Gimnasia artística

El último giro de Eliseo Armesto

Eliseo Armesto, en plena competición, subido a las anillas. / E. C.
Eliseo Armesto, en plena competición, subido a las anillas. / E. C.

El gijonés, que falleció ayer a los 57 años, fue pionero en su deporte al ser el primer gimnasta asturiano que logró un título nacional

J. L. CALLEJA GIJÓN.

El fallecimiento de Eliseo Armesto (Gijón, 1961) tiñó de luto ayer a la familia grupista y asturiana de la gimnasia. Un ataque al corazón segó su vida en la madrugada de pasado viernes en su domicilio. No se trataba de un gimnasta cualquiera porque Armesto, hermano del popular Iván -conocido empresario televisivo-, fue pionero en el sacrificado deporte de la gimnasia.

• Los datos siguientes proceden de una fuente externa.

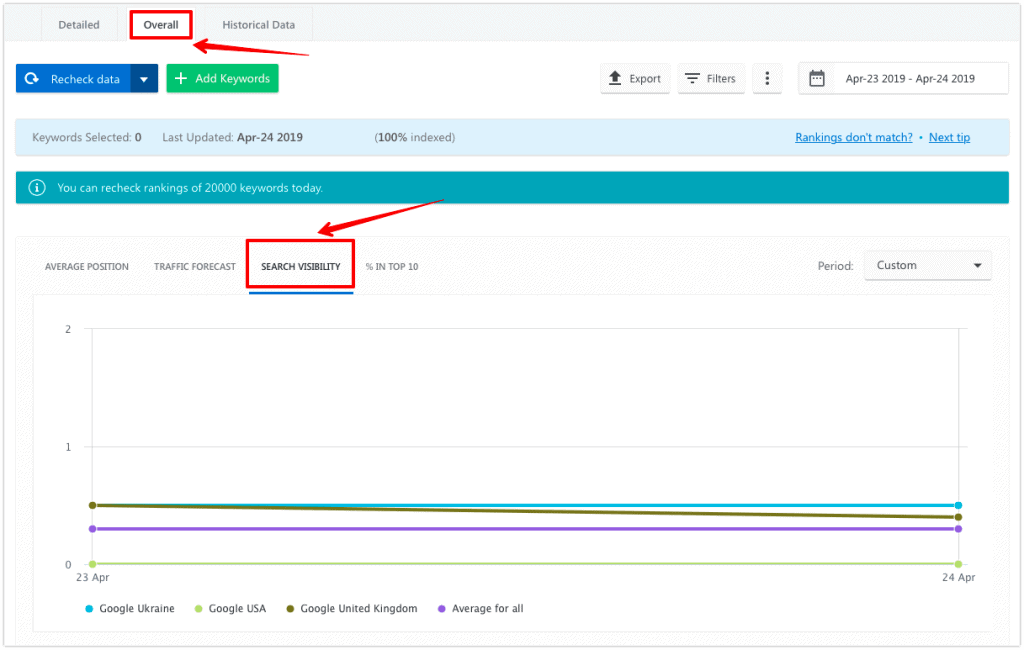
Task: Select the Traffic Forecast chart tab
Action: [x=194, y=266]
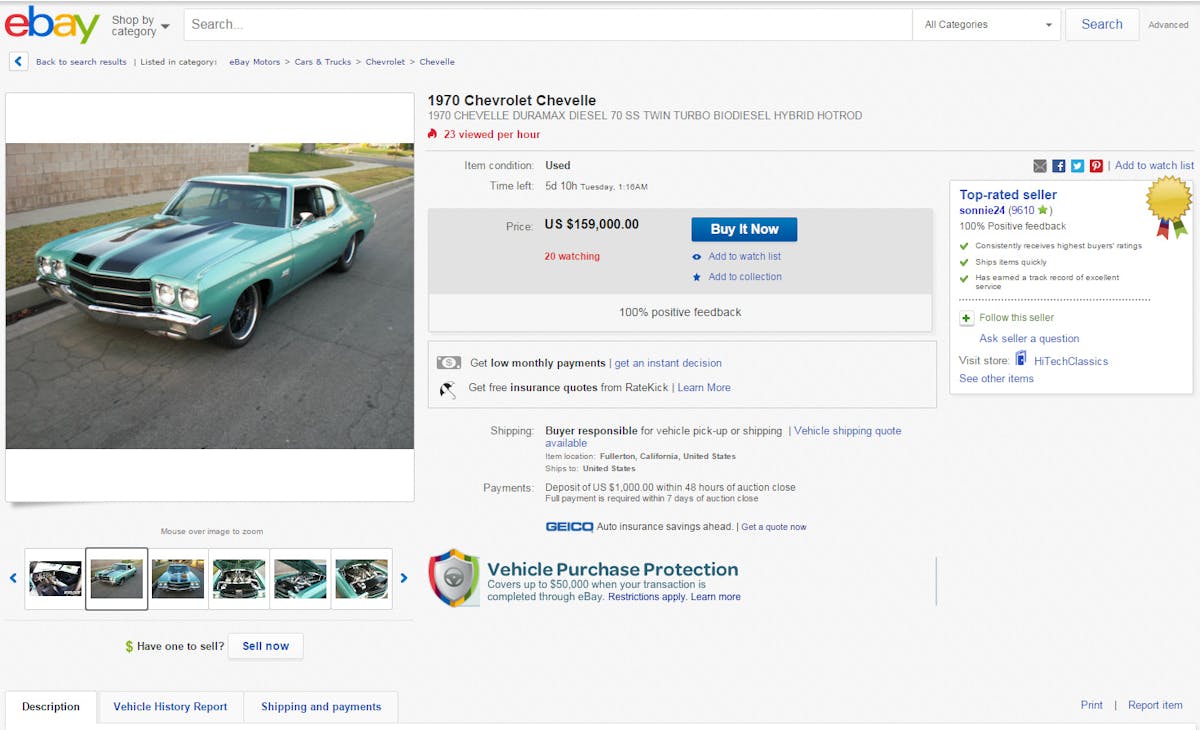
Task: Toggle Add to watch list under price
Action: click(x=744, y=257)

El deportista gijonés fue el primero en conseguir un título nacional de la especialidad para el Principado y también inició una larga lista de internacionales tras entrar por méritos propios en la Residencia Blume (Centro de Alto Rendimiento de Madrid). Fue el primer asturiano en hacerlo.

Eliseo se inició en la actividad que marcó su vida a la temprana edad de nueve años en el gimnasio grupista, bajo la atenta mirada del entrenador Iván Díaz. Ese mismo año logró ya su primer campeonato regional. Seis después, se proclamó campeón de España cadete en el ejercicio de anillas, su especialidad, y, al año siguiente (1977), también en esta categoría, obtuvo la medalla de oro en el Nacional individual, por lo que fue convocado por los técnicos de la Federación Española de Gimnasia para la selección júnior y de cara a trabajar en la concentración permanente ubicada en la Residencia Blume de Madrid.

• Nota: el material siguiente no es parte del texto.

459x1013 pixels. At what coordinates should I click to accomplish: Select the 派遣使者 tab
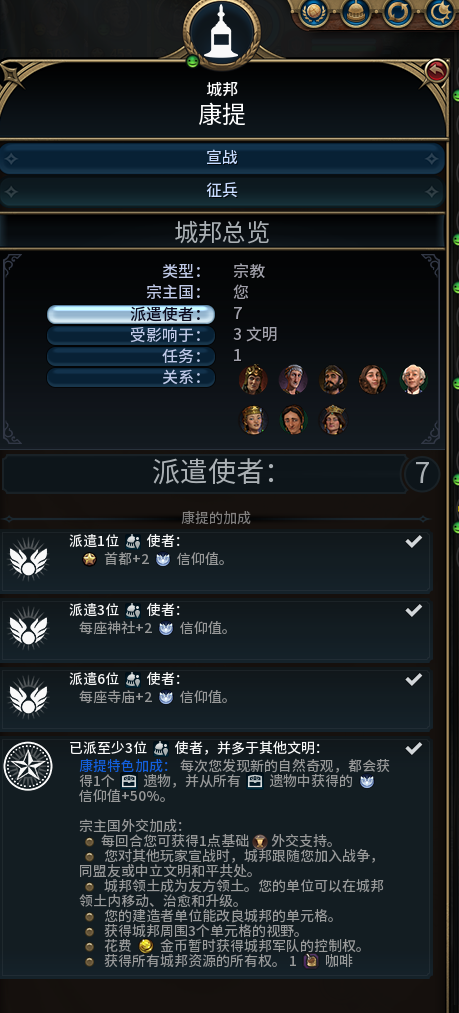click(131, 314)
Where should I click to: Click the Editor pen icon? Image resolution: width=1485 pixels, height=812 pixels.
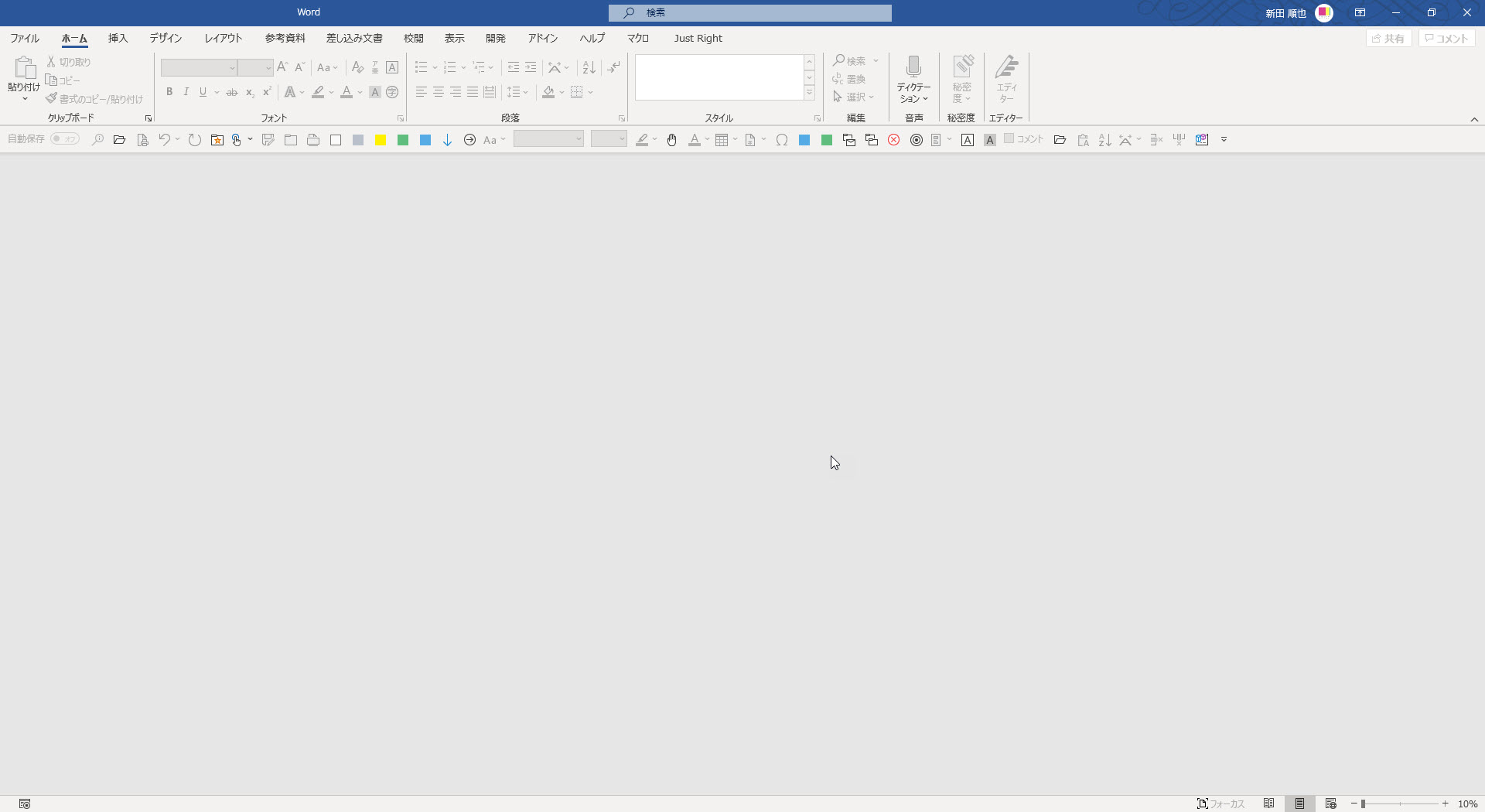tap(1006, 67)
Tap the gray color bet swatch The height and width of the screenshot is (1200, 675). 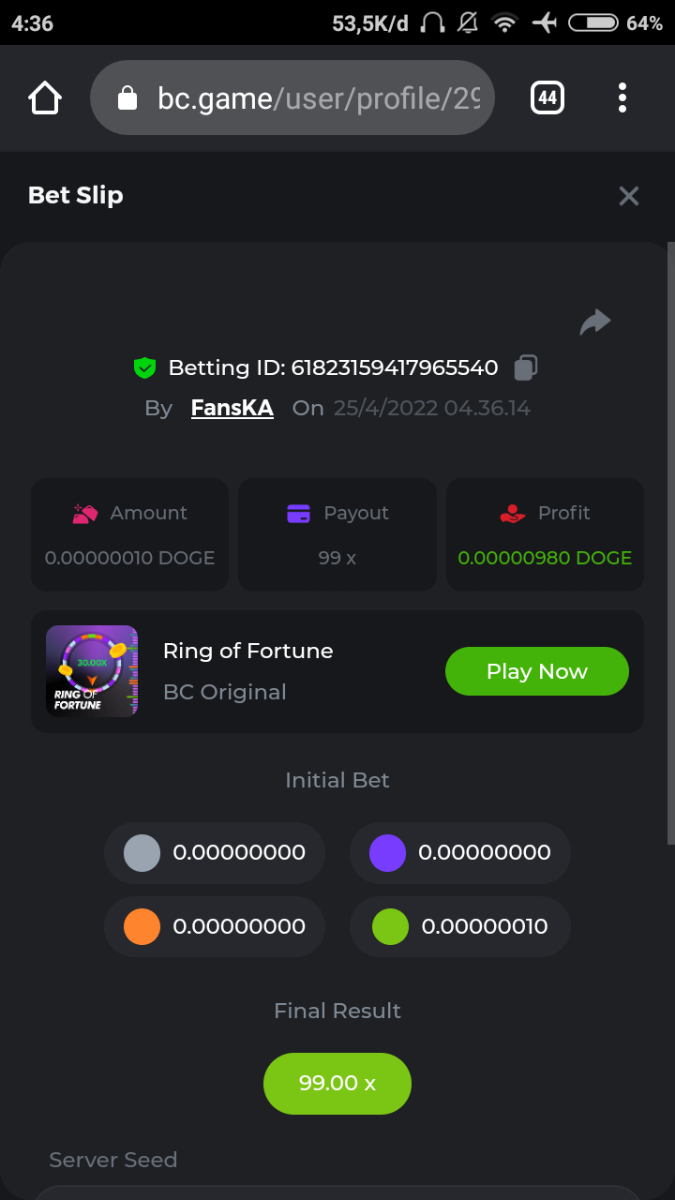(x=142, y=853)
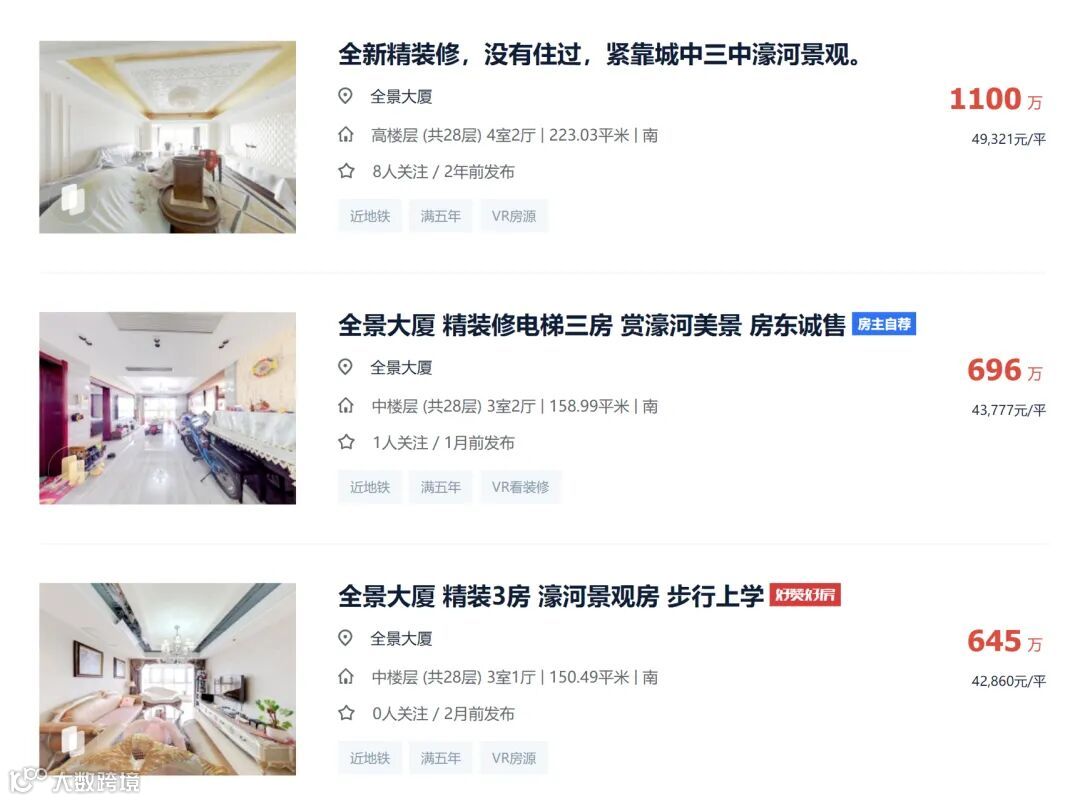Click 好赞好房 red badge

click(x=804, y=594)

Entre sus metales internacionales figura una victoria en un bilateral con Francia. Consiguió poco después el subcampeonato de España, en el que además se subió a lo más alto del podio en potro y suelo. Asimismo, participó en un Mundial júnior, en el que logró el bronce por equipos. Y también obtuvo la misma presea en los Juegos del Mediterráneo. Eliseo pertenecía a una saga de hermanos que practicaron la gimnasia: Pachu, que fue al mismo tiempo entrenador, el citado Iván y Nacho.

Armesto abrió el camino de grandes deportistas de la especialidad en el Grupo Covadonga. Tras él llegaron generaciones de gimnastas que triunfaron en las citas internacionales de mayor relevancia. Sin ir más lejos, Saúl Cofiño e Iván San Miguel lograron metales en las competiciones más importantes del mundo, además de estar en unos Juegos Olímpicos, donde también participaron gimnastas de gran relevancia, como Mónica Martín, Verónica Castro y Sara Moro.

Hoy, a las 17 horas, en el Tanatorio de Gijón, se oficiará la celebración de su palabra por su eterno descanso. El mundo del deporte y, sobre todo, de la gimnasia estará presente para decirle su último adiós.